◆ Records drawn from a dataset:
BEGIN

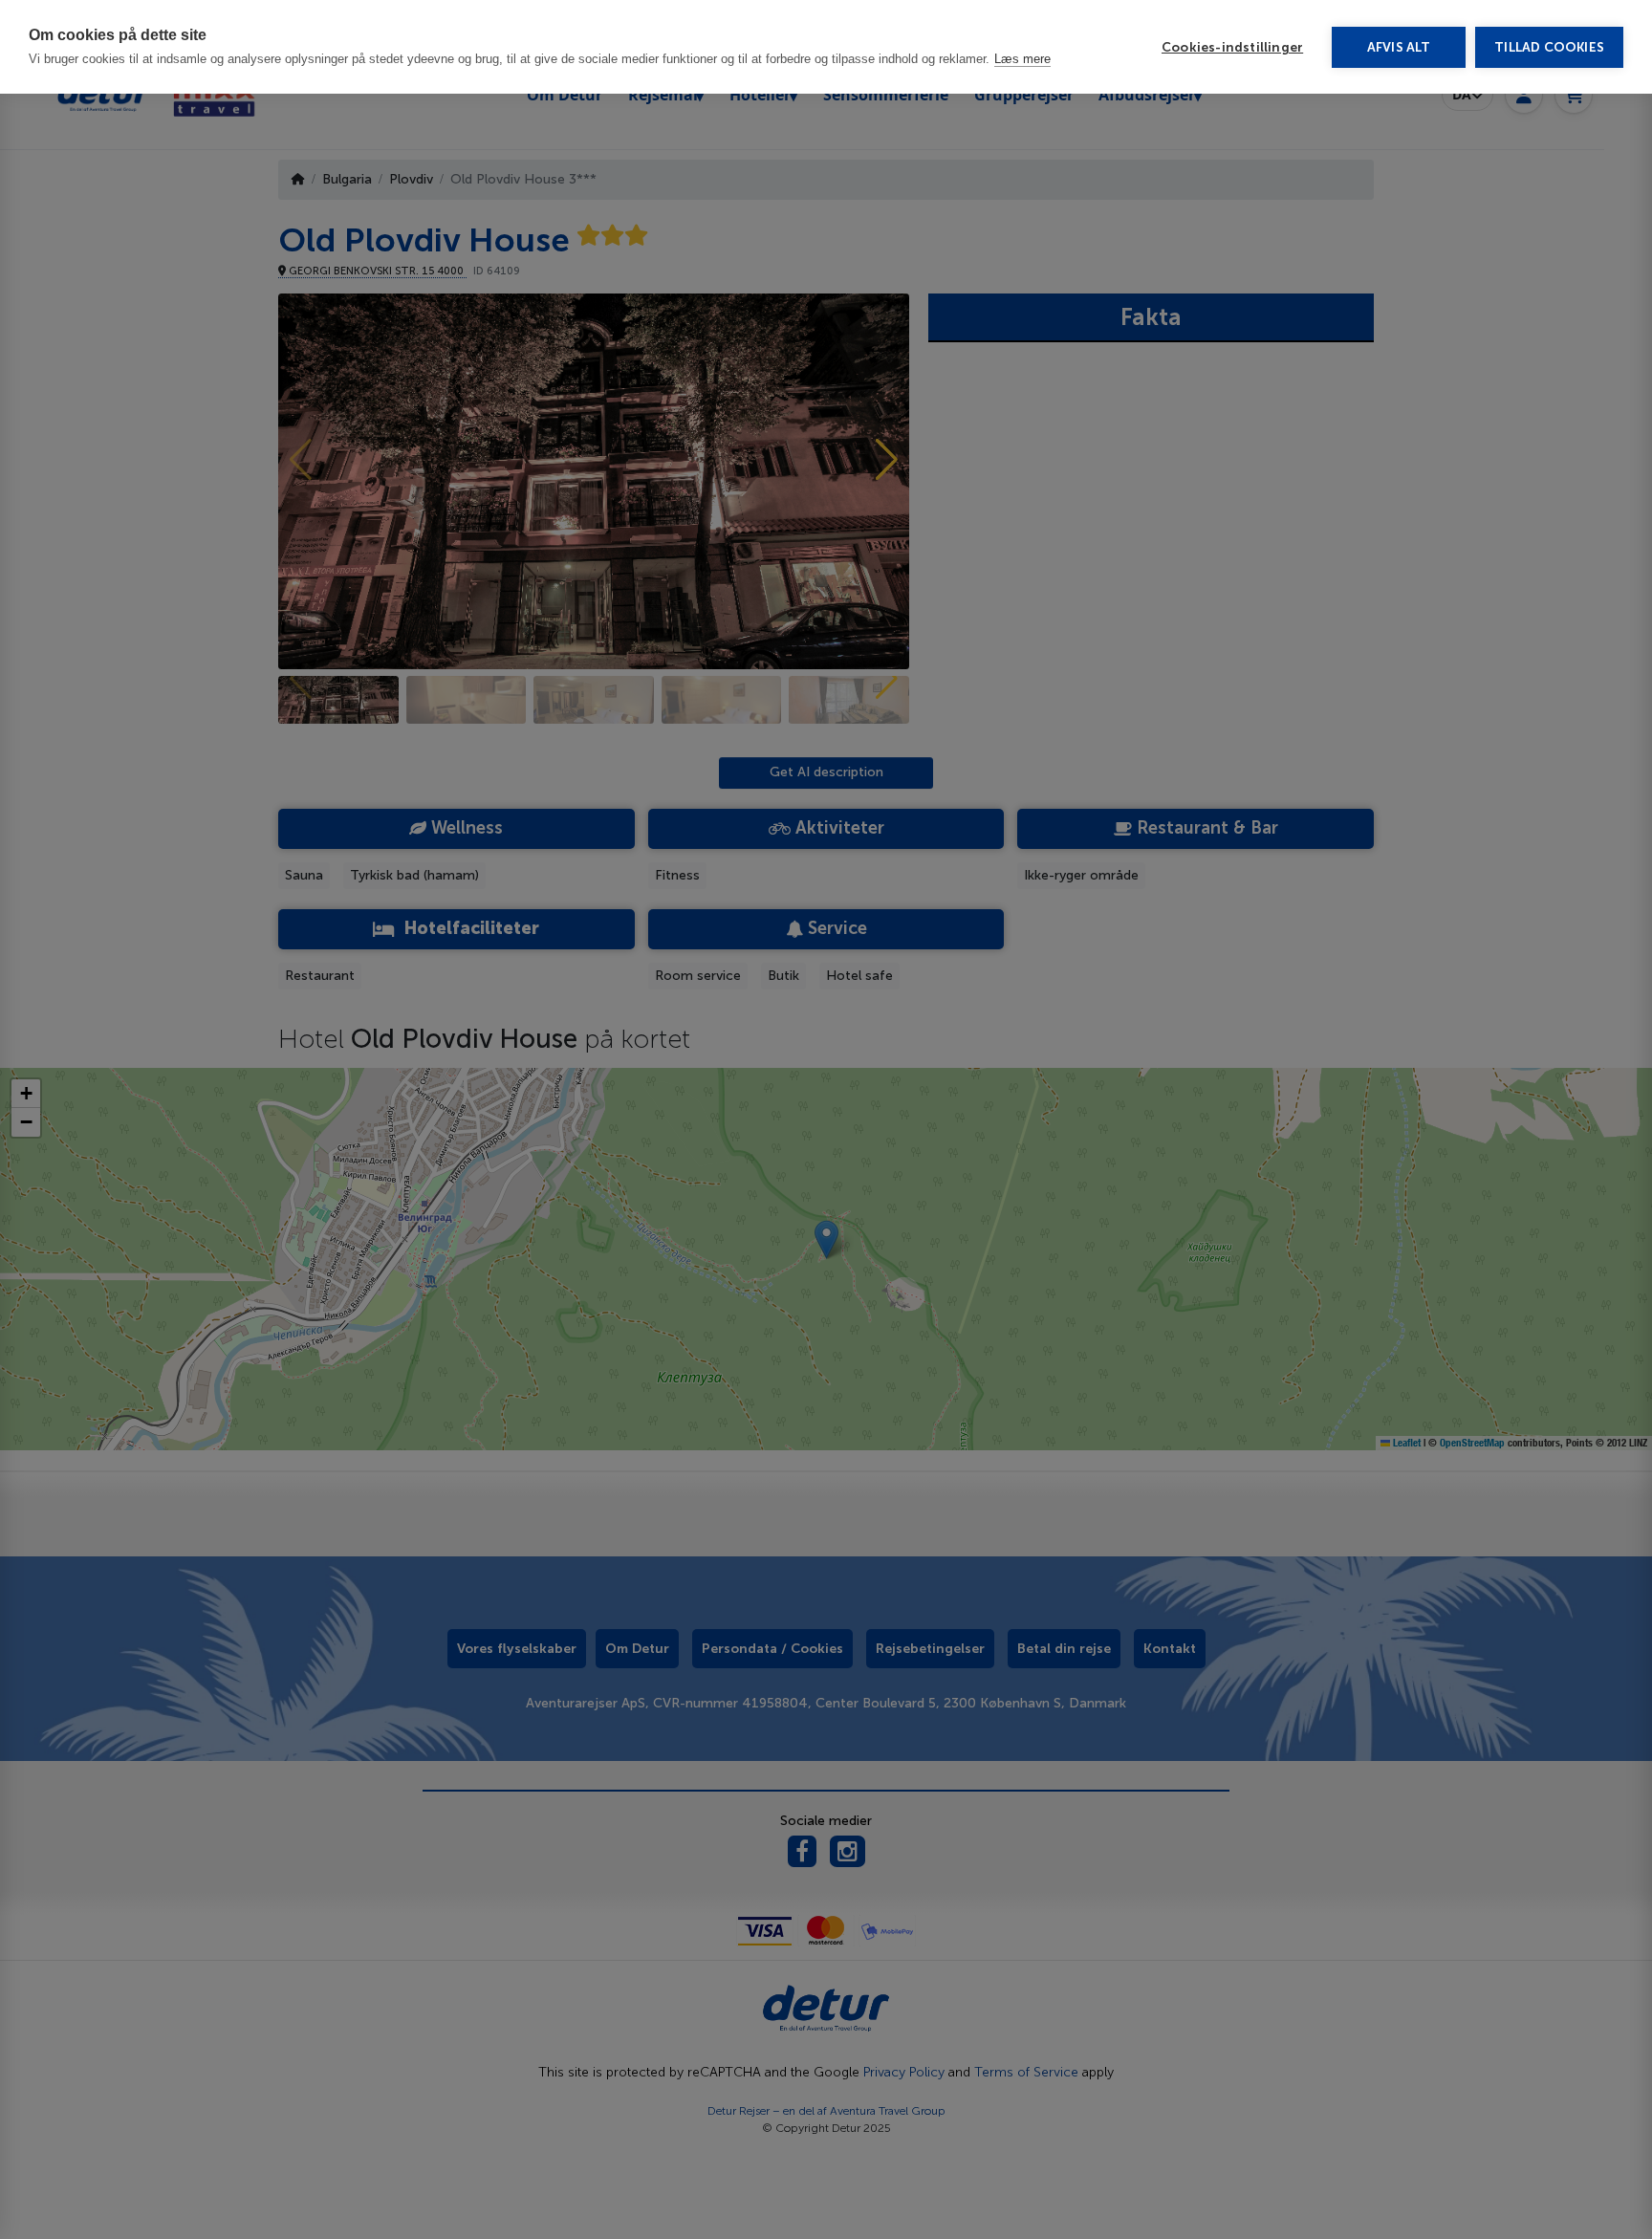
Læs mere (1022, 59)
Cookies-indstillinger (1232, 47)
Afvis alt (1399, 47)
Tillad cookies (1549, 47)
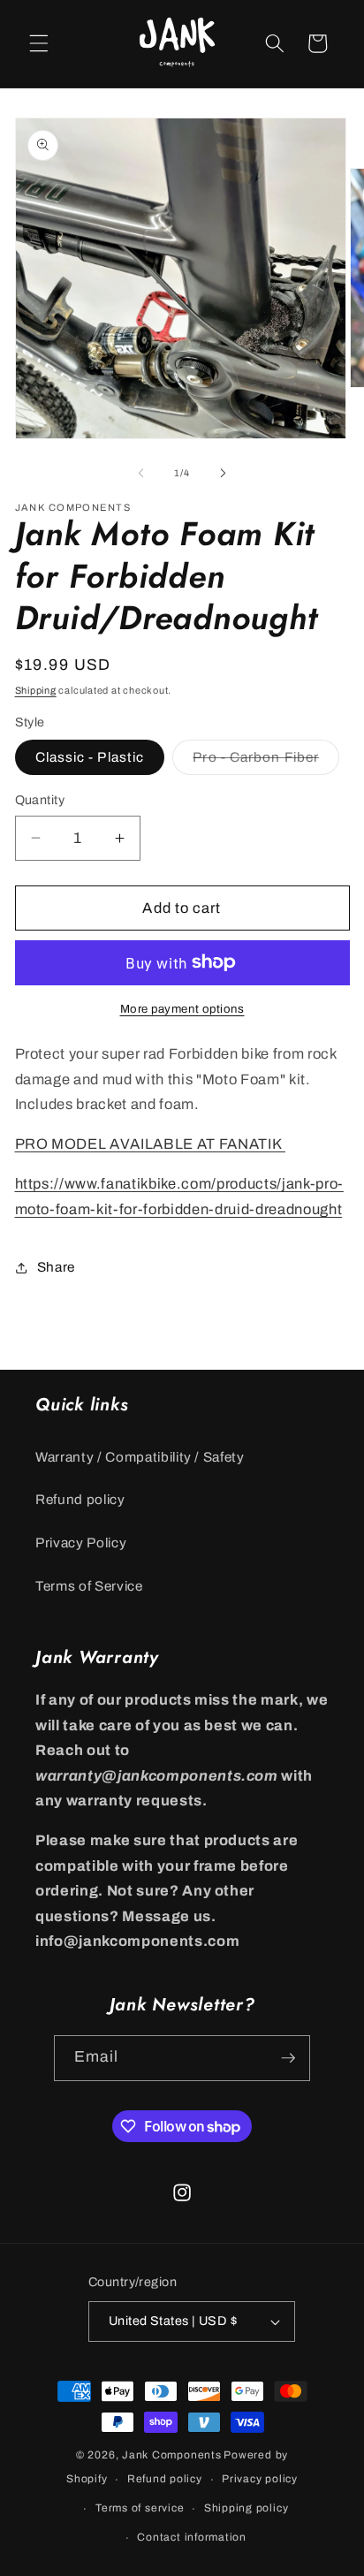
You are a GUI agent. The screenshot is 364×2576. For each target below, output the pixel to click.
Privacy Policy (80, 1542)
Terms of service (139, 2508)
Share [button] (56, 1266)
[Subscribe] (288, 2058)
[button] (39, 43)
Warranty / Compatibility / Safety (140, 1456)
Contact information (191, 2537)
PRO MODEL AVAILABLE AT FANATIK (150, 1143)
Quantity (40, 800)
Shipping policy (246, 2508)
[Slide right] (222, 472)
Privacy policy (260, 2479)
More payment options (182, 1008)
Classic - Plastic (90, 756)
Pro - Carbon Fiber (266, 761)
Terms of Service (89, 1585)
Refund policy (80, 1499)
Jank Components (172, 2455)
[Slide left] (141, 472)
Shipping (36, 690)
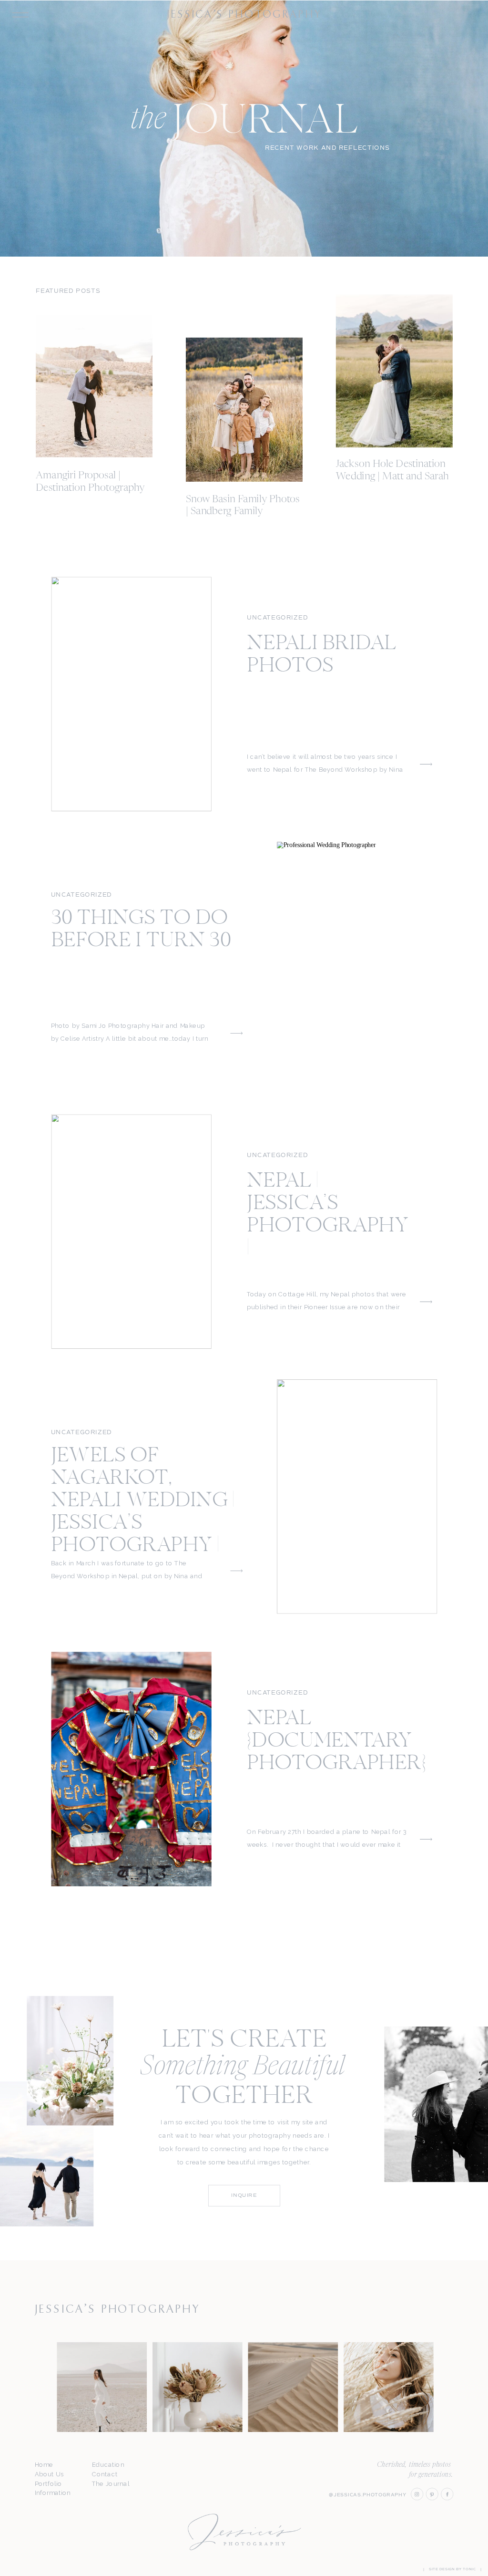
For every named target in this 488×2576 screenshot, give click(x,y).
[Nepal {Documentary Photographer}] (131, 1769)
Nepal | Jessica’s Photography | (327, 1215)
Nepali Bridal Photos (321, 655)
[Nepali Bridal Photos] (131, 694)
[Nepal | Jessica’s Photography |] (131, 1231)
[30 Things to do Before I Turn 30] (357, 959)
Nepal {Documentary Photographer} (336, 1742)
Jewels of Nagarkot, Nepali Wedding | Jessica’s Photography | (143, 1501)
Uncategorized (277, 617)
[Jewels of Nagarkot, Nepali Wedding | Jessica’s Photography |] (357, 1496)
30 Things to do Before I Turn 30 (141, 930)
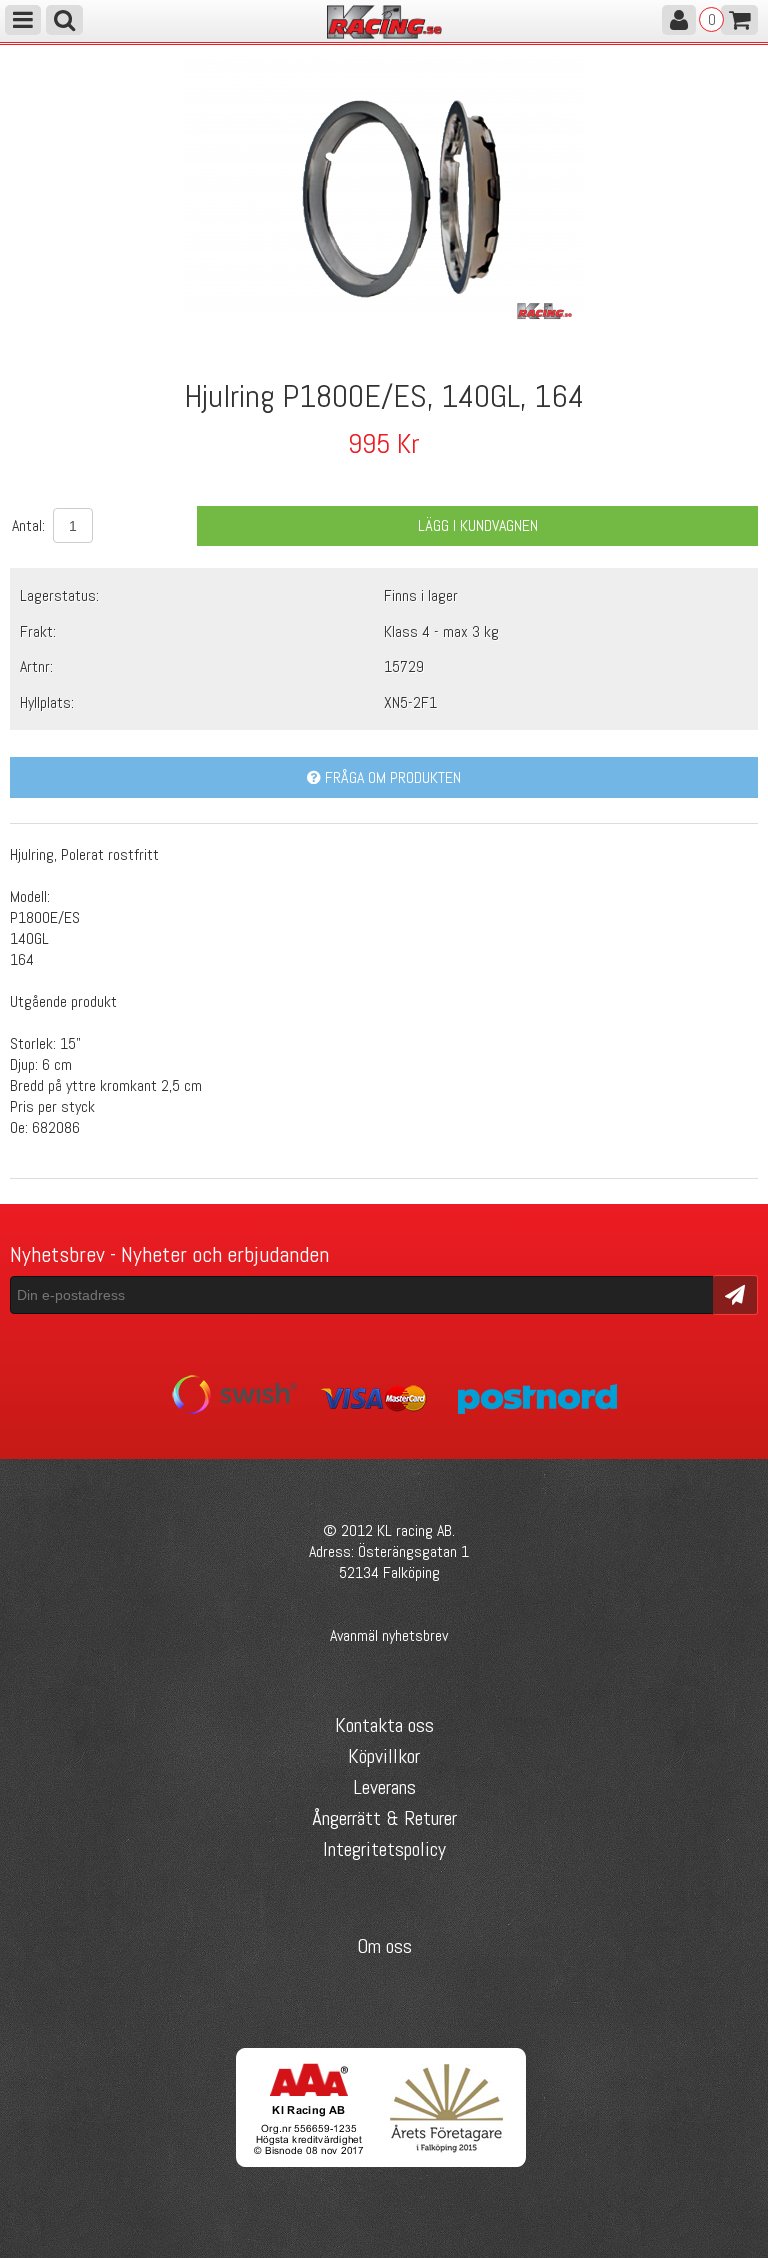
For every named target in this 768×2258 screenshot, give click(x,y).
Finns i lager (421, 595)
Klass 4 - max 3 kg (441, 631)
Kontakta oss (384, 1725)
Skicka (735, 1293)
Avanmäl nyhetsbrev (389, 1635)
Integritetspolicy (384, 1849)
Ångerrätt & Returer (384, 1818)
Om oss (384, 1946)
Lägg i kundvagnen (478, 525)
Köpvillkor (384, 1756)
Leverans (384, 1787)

END

◆ WORK ITEM: The output is the data above, repeated exactly, with pictures omitted.

◆ SOLUTION TO THIS EXERCISE:
Læs mere (1022, 59)
Cookies-indstillinger (1232, 47)
Afvis alt (1399, 47)
Tillad cookies (1549, 47)
You are a GUI agent. The screenshot is 364×2576. For each target below, output the pixel to click.
Privacy Policy (80, 1542)
Terms of service (139, 2508)
Share [button] (56, 1266)
[Subscribe] (288, 2058)
[button] (39, 43)
Warranty / Compatibility / Safety (140, 1456)
Contact information (191, 2537)
PRO MODEL AVAILABLE AT FANATIK (150, 1143)
Quantity (40, 800)
Shipping policy (246, 2508)
[Slide right] (222, 472)
Privacy policy (260, 2479)
More payment options (182, 1008)
Classic - Plastic (90, 756)
Pro - Carbon Fiber (266, 761)
Terms of Service (89, 1585)
Refund policy (80, 1499)
Jank Components (172, 2455)
[Slide left] (141, 472)
Shipping (36, 690)
For every named target in this 488×2576 screenshot, give click(x,y).
[Nepal {Documentary Photographer}] (131, 1769)
Nepal | Jessica’s Photography | (327, 1215)
Nepali Bridal Photos (321, 655)
[Nepali Bridal Photos] (131, 694)
[Nepal | Jessica’s Photography |] (131, 1231)
[30 Things to do Before I Turn 30] (357, 959)
Nepal {Documentary Photographer} (336, 1742)
Jewels of Nagarkot, Nepali Wedding | Jessica’s Photography | (143, 1501)
Uncategorized (277, 617)
[Jewels of Nagarkot, Nepali Wedding | Jessica’s Photography |] (357, 1496)
30 Things to do Before I Turn 30 (141, 930)
For every named target in this 768×2258 screenshot, give click(x,y).
Finns i lager (421, 595)
Klass 4 - max 3 kg (441, 631)
Kontakta oss (384, 1725)
Skicka (735, 1293)
Avanmäl nyhetsbrev (389, 1635)
Integritetspolicy (384, 1849)
Ångerrätt & Returer (384, 1818)
Om oss (384, 1946)
Lägg i kundvagnen (478, 525)
Köpvillkor (384, 1756)
Leverans (384, 1787)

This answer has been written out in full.